• [Try it] Each and every line of the data must appear exactly as given.

Stored records

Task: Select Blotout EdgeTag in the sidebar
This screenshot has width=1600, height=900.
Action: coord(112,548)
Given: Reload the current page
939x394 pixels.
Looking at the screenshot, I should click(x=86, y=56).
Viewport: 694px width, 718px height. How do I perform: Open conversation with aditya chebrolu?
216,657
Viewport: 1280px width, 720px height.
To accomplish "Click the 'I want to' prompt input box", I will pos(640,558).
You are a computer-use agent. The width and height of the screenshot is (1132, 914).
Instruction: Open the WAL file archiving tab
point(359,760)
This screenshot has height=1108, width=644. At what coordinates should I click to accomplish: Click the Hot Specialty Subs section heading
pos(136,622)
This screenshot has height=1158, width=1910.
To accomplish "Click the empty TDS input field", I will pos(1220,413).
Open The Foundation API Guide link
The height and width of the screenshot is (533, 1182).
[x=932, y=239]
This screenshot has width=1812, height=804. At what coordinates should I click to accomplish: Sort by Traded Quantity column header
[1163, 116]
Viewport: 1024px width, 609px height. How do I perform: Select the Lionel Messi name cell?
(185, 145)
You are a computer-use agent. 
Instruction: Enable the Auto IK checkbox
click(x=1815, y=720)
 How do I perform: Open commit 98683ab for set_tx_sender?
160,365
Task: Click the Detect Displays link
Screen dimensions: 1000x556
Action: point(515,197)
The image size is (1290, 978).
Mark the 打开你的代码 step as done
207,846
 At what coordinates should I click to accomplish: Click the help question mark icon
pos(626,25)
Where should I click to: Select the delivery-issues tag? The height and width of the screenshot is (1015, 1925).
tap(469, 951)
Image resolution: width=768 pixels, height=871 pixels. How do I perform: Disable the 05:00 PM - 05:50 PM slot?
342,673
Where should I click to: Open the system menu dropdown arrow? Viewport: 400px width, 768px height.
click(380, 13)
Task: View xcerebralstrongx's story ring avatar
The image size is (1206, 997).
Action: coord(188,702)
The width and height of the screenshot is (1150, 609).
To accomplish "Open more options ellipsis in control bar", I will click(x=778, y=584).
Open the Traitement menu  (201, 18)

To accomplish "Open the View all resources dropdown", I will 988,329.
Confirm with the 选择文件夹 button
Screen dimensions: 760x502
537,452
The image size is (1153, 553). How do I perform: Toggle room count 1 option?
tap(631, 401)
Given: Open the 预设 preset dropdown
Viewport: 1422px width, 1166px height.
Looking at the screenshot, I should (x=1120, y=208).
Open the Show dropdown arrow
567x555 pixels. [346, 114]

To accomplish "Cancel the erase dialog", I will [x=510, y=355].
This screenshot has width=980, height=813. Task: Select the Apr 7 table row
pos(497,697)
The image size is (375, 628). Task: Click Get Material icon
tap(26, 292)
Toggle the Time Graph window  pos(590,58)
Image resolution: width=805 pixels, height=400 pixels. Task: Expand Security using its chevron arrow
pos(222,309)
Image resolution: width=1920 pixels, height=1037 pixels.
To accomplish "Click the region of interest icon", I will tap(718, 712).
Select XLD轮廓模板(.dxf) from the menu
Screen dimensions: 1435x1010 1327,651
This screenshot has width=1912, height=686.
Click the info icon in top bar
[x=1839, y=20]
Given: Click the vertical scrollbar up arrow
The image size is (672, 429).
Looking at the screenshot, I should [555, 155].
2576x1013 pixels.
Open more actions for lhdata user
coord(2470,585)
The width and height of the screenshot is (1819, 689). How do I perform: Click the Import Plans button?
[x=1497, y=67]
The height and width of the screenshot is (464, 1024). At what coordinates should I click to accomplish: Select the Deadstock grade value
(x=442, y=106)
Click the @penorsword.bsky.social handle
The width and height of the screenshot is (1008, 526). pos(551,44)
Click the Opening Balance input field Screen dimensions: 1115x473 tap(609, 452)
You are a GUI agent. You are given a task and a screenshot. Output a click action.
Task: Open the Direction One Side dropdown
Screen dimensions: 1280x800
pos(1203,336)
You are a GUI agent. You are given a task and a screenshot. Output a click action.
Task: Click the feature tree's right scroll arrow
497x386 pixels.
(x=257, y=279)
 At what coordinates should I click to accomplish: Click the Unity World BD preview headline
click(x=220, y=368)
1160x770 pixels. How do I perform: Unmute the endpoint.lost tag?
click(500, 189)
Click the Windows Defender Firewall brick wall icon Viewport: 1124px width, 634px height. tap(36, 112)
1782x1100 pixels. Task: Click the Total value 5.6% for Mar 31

• [Task response]
Task: Select Blotout EdgeTag in the sidebar
This screenshot has width=1600, height=900.
Action: coord(112,548)
Given: Reload the current page
939x394 pixels.
Looking at the screenshot, I should click(x=86, y=56).
Viewport: 694px width, 718px height. How do I perform: Open conversation with aditya chebrolu?
216,657
Viewport: 1280px width, 720px height.
To accomplish "Click the 'I want to' prompt input box", I will pos(640,558).
You are a computer-use agent. The width and height of the screenshot is (1132, 914).
Instruction: Open the WAL file archiving tab
point(359,760)
This screenshot has height=1108, width=644. At what coordinates should I click to accomplish: Click the Hot Specialty Subs section heading
pos(136,622)
This screenshot has height=1158, width=1910.
To accomplish "Click the empty TDS input field", I will pos(1220,413).
Open The Foundation API Guide link
The height and width of the screenshot is (533, 1182).
[x=932, y=239]
This screenshot has width=1812, height=804. At what coordinates should I click to accomplish: Sort by Traded Quantity column header
[1163, 116]
Viewport: 1024px width, 609px height. How do I perform: Select the Lionel Messi name cell?
(185, 145)
You are a computer-use agent. 
Instruction: Enable the Auto IK checkbox
click(x=1815, y=720)
 How do I perform: Open commit 98683ab for set_tx_sender?
160,365
Task: Click the Detect Displays link
Screen dimensions: 1000x556
Action: point(515,197)
The image size is (1290, 978).
Mark the 打开你的代码 step as done
207,846
 At what coordinates should I click to accomplish: Click the help question mark icon
pos(626,25)
Where should I click to: Select the delivery-issues tag? The height and width of the screenshot is (1015, 1925).
tap(469, 951)
Image resolution: width=768 pixels, height=871 pixels. How do I perform: Disable the 05:00 PM - 05:50 PM slot?
342,673
Where should I click to: Open the system menu dropdown arrow? Viewport: 400px width, 768px height.
click(380, 13)
Task: View xcerebralstrongx's story ring avatar
The image size is (1206, 997).
Action: coord(188,702)
The width and height of the screenshot is (1150, 609).
To accomplish "Open more options ellipsis in control bar", I will click(x=778, y=584).
Open the Traitement menu  (201, 18)

To accomplish "Open the View all resources dropdown", I will 988,329.
Confirm with the 选择文件夹 button
Screen dimensions: 760x502
537,452
The image size is (1153, 553). How do I perform: Toggle room count 1 option?
tap(631, 401)
Given: Open the 预设 preset dropdown
Viewport: 1422px width, 1166px height.
Looking at the screenshot, I should (x=1120, y=208).
Open the Show dropdown arrow
567x555 pixels. [346, 114]

To accomplish "Cancel the erase dialog", I will [x=510, y=355].
This screenshot has width=980, height=813. Task: Select the Apr 7 table row
pos(497,697)
The image size is (375, 628). Task: Click Get Material icon
tap(26, 292)
Toggle the Time Graph window  pos(590,58)
Image resolution: width=805 pixels, height=400 pixels. Task: Expand Security using its chevron arrow
pos(222,309)
Image resolution: width=1920 pixels, height=1037 pixels.
To accomplish "Click the region of interest icon", I will tap(718, 712).
Select XLD轮廓模板(.dxf) from the menu
Screen dimensions: 1435x1010 1327,651
This screenshot has width=1912, height=686.
Click the info icon in top bar
[x=1839, y=20]
Given: Click the vertical scrollbar up arrow
The image size is (672, 429).
Looking at the screenshot, I should [555, 155].
2576x1013 pixels.
Open more actions for lhdata user
coord(2470,585)
The width and height of the screenshot is (1819, 689). How do I perform: Click the Import Plans button?
[x=1497, y=67]
The height and width of the screenshot is (464, 1024). At what coordinates should I click to accomplish: Select the Deadstock grade value
(x=442, y=106)
Click the @penorsword.bsky.social handle
The width and height of the screenshot is (1008, 526). pos(551,44)
Click the Opening Balance input field Screen dimensions: 1115x473 tap(609, 452)
You are a GUI agent. You are given a task and a screenshot. Output a click action.
Task: Open the Direction One Side dropdown
Screen dimensions: 1280x800
pos(1203,336)
You are a GUI agent. You are given a task and a screenshot. Output a click action.
Task: Click the feature tree's right scroll arrow
497x386 pixels.
(x=257, y=279)
 At what coordinates should I click to accomplish: Click the Unity World BD preview headline
click(x=220, y=368)
1160x770 pixels. How do I perform: Unmute the endpoint.lost tag?
click(500, 189)
Click the Windows Defender Firewall brick wall icon Viewport: 1124px width, 634px height. tap(36, 112)
1782x1100 pixels. Task: Click the Total value 5.6% for Mar 31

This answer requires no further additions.